# Word Embeddings

This notebook will introduce you to word-embeddings. An embedding is essentially a vector-representation for some object or concept - in this case words. Word embeddings can be trained to create these vector for a given vocabulary, and the vectors can then be used by other systems for performing AI-tasks. Word embeddings is an ongoing field of research and many new ideas appear every year.  

The specific type of word embeddings which we will use here is called fastText and has been developed by Facebook. They 
have pretrained embeddings freely available, so we do not need to train them ourselves, but we can simply download theirs and work from there.

#### Global Setup

In [2]:
try:
    with open("../global_setup.py") as setupfile:
        exec(setupfile.read())
except FileNotFoundError: 
    pass

#### Local Setup

In [3]:
from src.text.word_embedding.fast_text_usage import get_fasttext_model
from notebooks.exercises.src.text import word_embedding_viz
from notebooks.exercises.src.text import fasttext_document_visualisation

## FastText model

Here we load the fastText model. You will have to download it if you haven't already, and the cell below will instruct you on where to find it. When the data is downloaded, fastText will be loaded into memory, which will also take a couple of seconds.

In [4]:
fasttext_model = get_fasttext_model(lang="en")

Getting FastText data.
Data for FastText not found. 
It can be downloaded from https://s3-us-west-1.amazonaws.com/fasttext-vectors/wiki.en.zip. 
Do you want to download this file now? - Note that this is a LARGE file.
[y/N]y
Downloading:


HBox(children=(IntProgress(value=0, max=10356881291), HTML(value='')))


Saving to file
File downloaded.
Getting FastText data.
	Using zip file.
	Unzipping into temporary file: C:\Users\anfro\AppData\Local\Temp\tmpgvbx1uz9
	Loading model from temporary file.
	Removing temporary file.


Exception: fastText: Cannot load C:\Users\anfro\AppData\Local\Temp\tmpgvbx1uz9 due to C++ extension failed to allocate the memory

## Word Vectors
We will now look at a ton of word-vectors. The vectors are in 300 dimensions! This is way too many dimensions for a human to visualize geometrically. We can though compute something called a Principle Component Analysis (PCA). You will later learn a ton about this method, but in short terms it allows us to find the few dimensions with the most variance in (the most movement of the vectors and the most "action" to see).
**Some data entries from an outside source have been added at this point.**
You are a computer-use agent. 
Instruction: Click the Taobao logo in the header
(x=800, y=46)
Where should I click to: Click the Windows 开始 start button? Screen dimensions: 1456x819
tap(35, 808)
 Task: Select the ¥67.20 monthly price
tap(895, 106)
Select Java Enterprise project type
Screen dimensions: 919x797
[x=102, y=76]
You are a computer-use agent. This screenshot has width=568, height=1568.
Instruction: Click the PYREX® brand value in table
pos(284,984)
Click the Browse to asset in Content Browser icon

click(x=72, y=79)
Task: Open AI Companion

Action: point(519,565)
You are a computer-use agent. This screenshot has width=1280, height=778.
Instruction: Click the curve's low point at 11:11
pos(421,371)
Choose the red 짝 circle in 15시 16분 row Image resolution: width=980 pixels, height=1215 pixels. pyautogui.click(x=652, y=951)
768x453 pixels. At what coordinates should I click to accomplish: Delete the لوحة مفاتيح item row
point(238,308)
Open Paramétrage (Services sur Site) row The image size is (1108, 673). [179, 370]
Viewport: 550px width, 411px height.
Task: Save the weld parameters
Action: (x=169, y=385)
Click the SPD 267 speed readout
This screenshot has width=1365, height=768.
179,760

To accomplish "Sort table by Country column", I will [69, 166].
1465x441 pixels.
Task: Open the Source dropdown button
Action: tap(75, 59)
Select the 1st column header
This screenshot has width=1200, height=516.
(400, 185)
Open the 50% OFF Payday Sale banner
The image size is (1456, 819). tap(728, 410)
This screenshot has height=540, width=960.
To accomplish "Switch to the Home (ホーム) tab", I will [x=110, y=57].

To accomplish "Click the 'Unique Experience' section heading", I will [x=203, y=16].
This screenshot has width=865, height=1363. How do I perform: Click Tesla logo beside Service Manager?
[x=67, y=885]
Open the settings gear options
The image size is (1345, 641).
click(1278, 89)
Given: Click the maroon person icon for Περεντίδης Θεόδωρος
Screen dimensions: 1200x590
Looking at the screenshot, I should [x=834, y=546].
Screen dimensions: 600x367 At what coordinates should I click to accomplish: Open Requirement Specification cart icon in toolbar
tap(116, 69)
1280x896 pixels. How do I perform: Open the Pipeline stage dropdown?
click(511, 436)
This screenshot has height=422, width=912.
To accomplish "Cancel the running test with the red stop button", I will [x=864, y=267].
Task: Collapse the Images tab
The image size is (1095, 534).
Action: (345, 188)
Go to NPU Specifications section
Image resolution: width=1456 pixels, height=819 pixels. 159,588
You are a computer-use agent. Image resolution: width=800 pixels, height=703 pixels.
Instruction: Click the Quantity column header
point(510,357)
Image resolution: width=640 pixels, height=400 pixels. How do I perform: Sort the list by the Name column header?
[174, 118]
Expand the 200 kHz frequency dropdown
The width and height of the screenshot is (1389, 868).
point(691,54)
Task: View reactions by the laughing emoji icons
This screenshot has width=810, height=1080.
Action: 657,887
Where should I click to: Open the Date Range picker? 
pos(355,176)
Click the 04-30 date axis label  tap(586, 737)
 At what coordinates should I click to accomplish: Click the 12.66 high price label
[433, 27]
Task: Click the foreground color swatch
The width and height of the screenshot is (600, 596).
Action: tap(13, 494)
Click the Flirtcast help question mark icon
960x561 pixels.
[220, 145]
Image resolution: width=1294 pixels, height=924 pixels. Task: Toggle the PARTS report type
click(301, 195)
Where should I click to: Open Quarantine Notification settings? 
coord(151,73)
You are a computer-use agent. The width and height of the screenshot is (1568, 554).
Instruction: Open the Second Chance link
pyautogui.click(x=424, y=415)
If we take the 3 dimensions with the most variance we can plot them in a 3D plot!  

Let's try that!  
Below you can randomly sample some words and plot then in 3D PCA space.  
Watch out and don't pick too many samples! - your computer probably wont be able to handle it ;)

In [None]:
%matplotlib notebook
visualizer  = word_embedding_viz.CompleteWordEmbeddingVisualizer(fasttext_model=fasttext_model)

Okay so this is definitely way too many words and dimensions for us to understand!  
Let's therefore look into some specific words in the next section. 

### Looking into specific words
Below to take out 2 dimensions based on the vectors between points.  

There are a couple of categories below which you can in investigate and you can include/exclude rows and column the table for the plot. You can also select two different kinds of vector-planes (the view you are looking at). We can use PCA like we did in the last section, but we can also use a different method whichi is specialized for the differences of the vectors below (here called something with SVD difference).

In [None]:
%matplotlib notebook
visualizer = word_embedding_viz.WordEmbeddingVisualizer(fasttext_model=fasttext_model)

**Exercise**  
- *What method is best for plotting the differences of vectors?*  
    Answer
- *What method is best for plotting points alone?*  
    Answer

## Document embeddings
We now have an idea that word embeddings have some important information about words.  
We will try to use the embeddings of the words for analysing documents.  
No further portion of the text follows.